● **Pixel coordinate grounding data**:
++++++++++

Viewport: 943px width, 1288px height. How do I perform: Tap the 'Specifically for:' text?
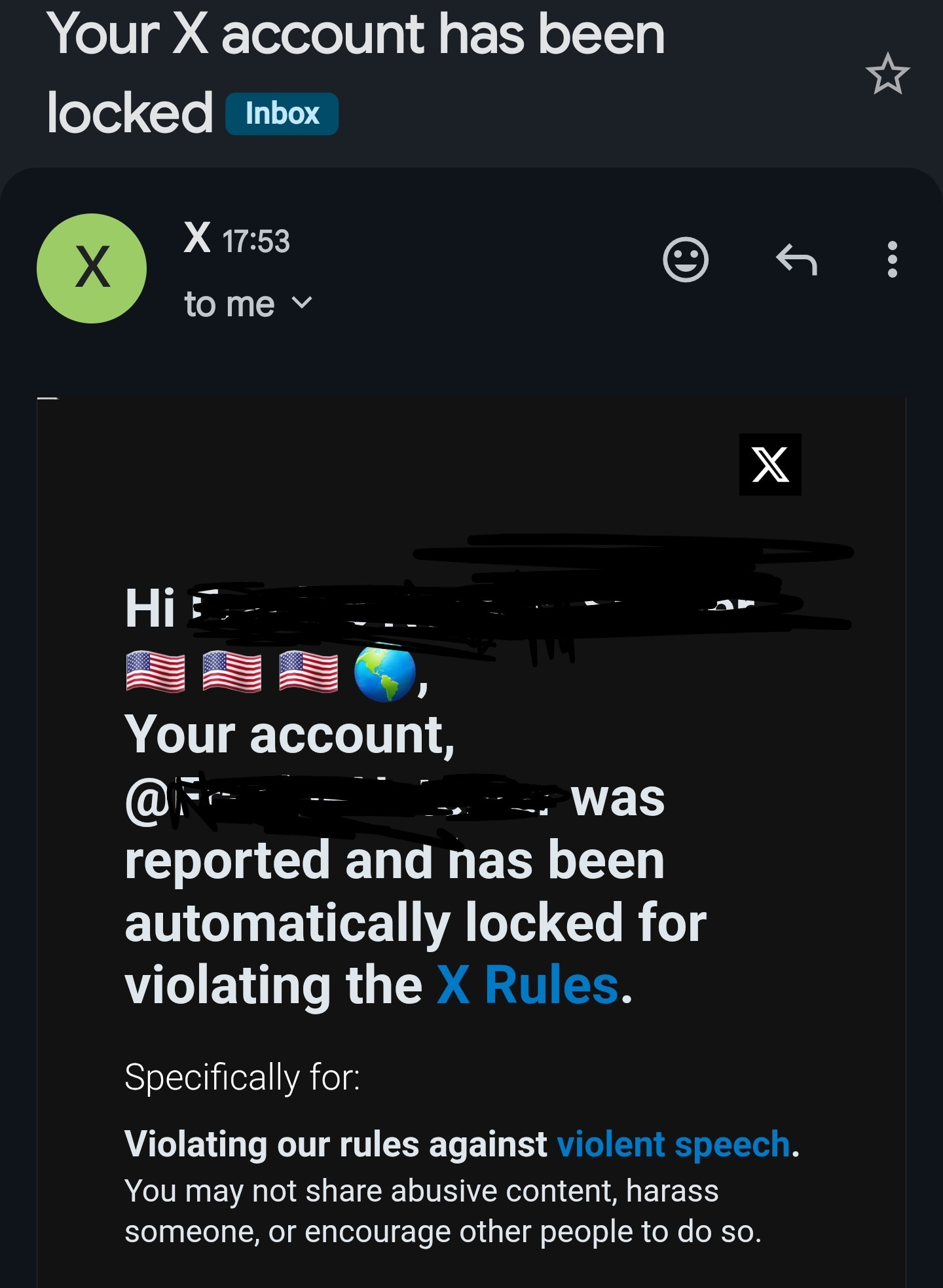click(242, 1077)
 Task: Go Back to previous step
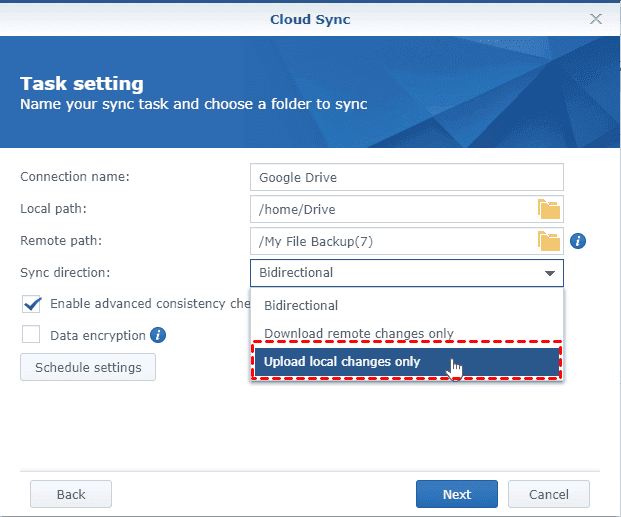[x=71, y=494]
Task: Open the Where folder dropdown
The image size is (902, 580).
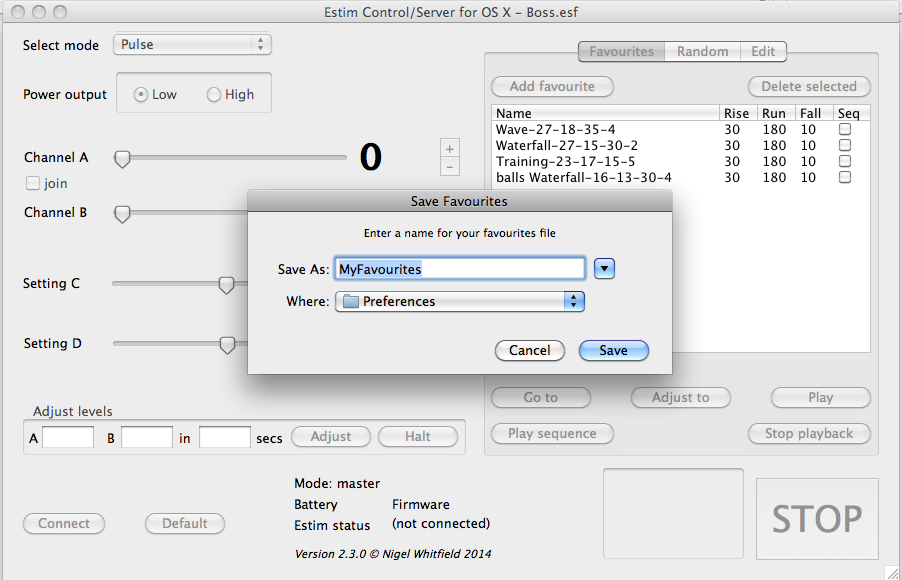Action: pos(460,301)
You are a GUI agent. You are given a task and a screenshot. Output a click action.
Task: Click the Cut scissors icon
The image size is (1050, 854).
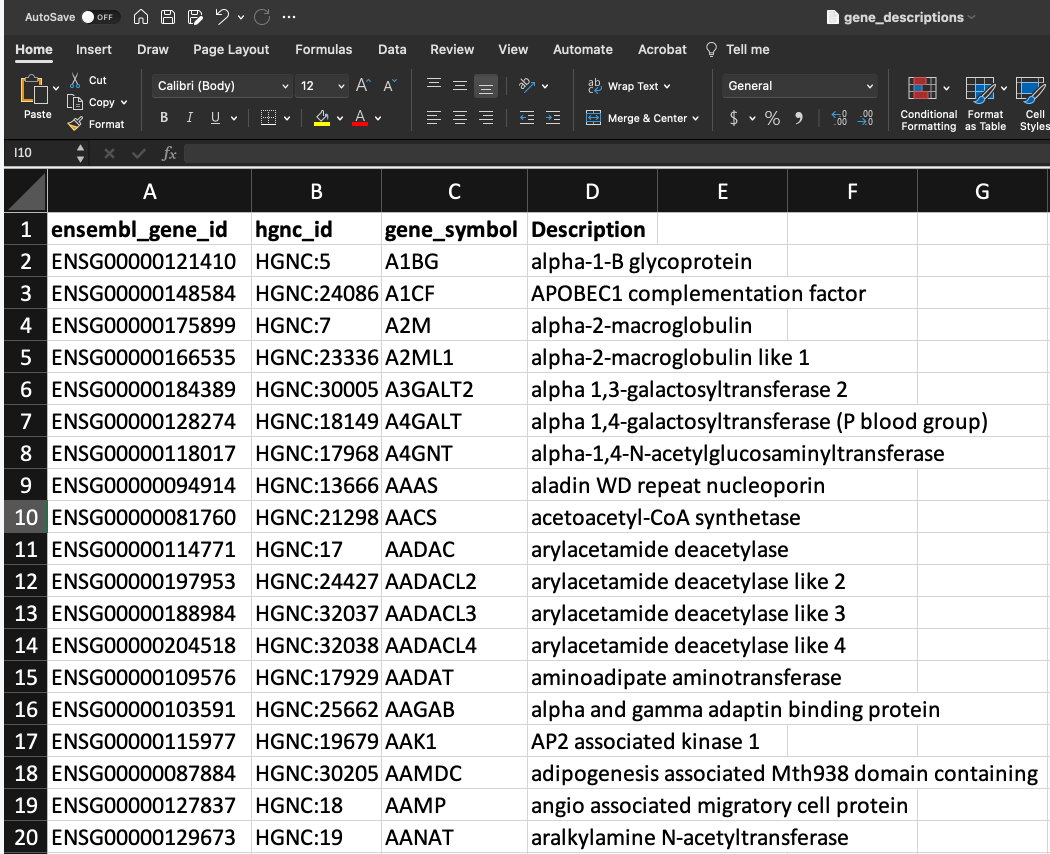pyautogui.click(x=75, y=80)
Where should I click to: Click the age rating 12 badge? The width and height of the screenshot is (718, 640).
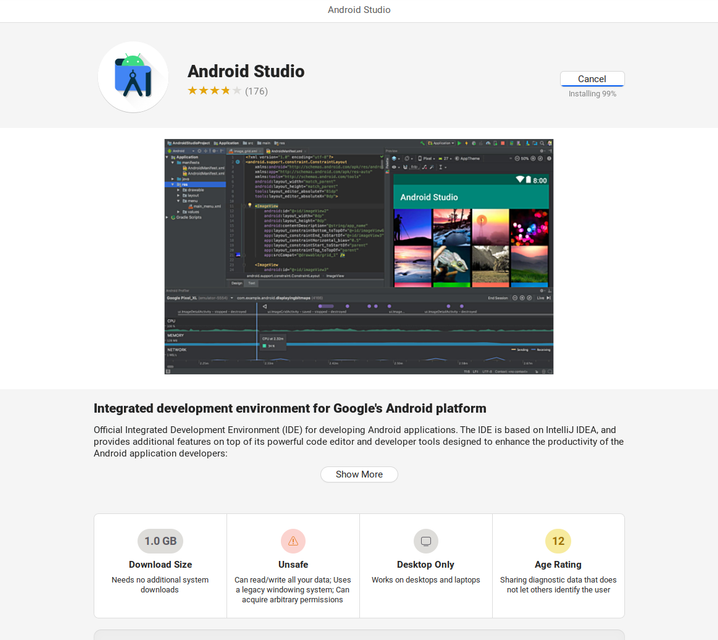click(558, 541)
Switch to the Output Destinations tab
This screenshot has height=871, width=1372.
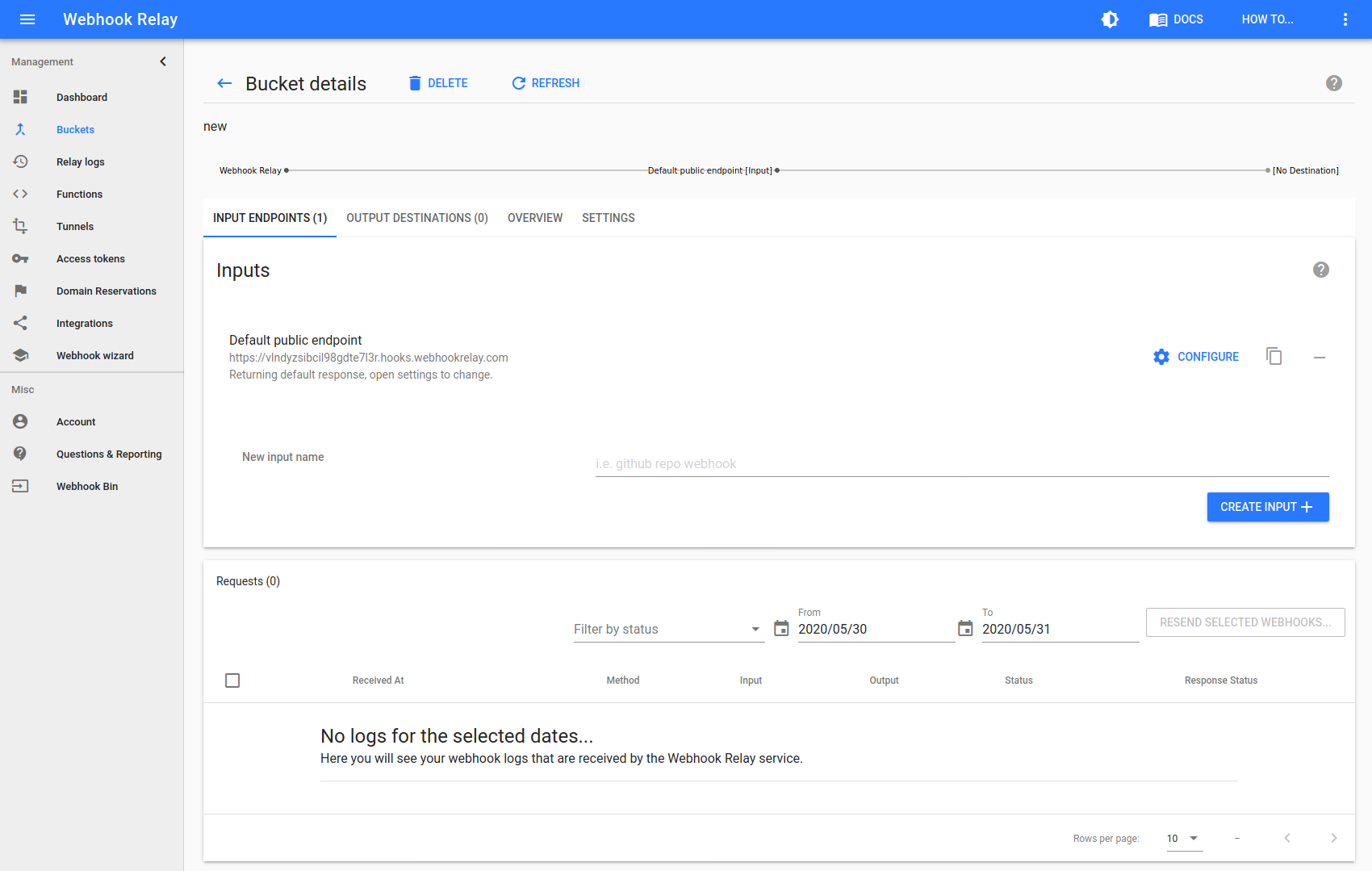[x=416, y=218]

++++++++++

● **TASK PROMPT**: Exact copies of the lines from the one containing "Task: Go Back to previous step" through the end of the records above are required, with no pictures among them.

● **ANSWER BOX**:
 Task: Go Back to previous step
[x=71, y=494]
Task: Open the Where folder dropdown
The image size is (902, 580).
Action: pos(460,301)
You are a GUI agent. You are given a task and a screenshot. Output a click action.
Task: Click the Cut scissors icon
The image size is (1050, 854).
pyautogui.click(x=75, y=80)
Where should I click to: Click the age rating 12 badge? The width and height of the screenshot is (718, 640).
click(558, 541)
Switch to the Output Destinations tab
This screenshot has height=871, width=1372.
[x=416, y=218]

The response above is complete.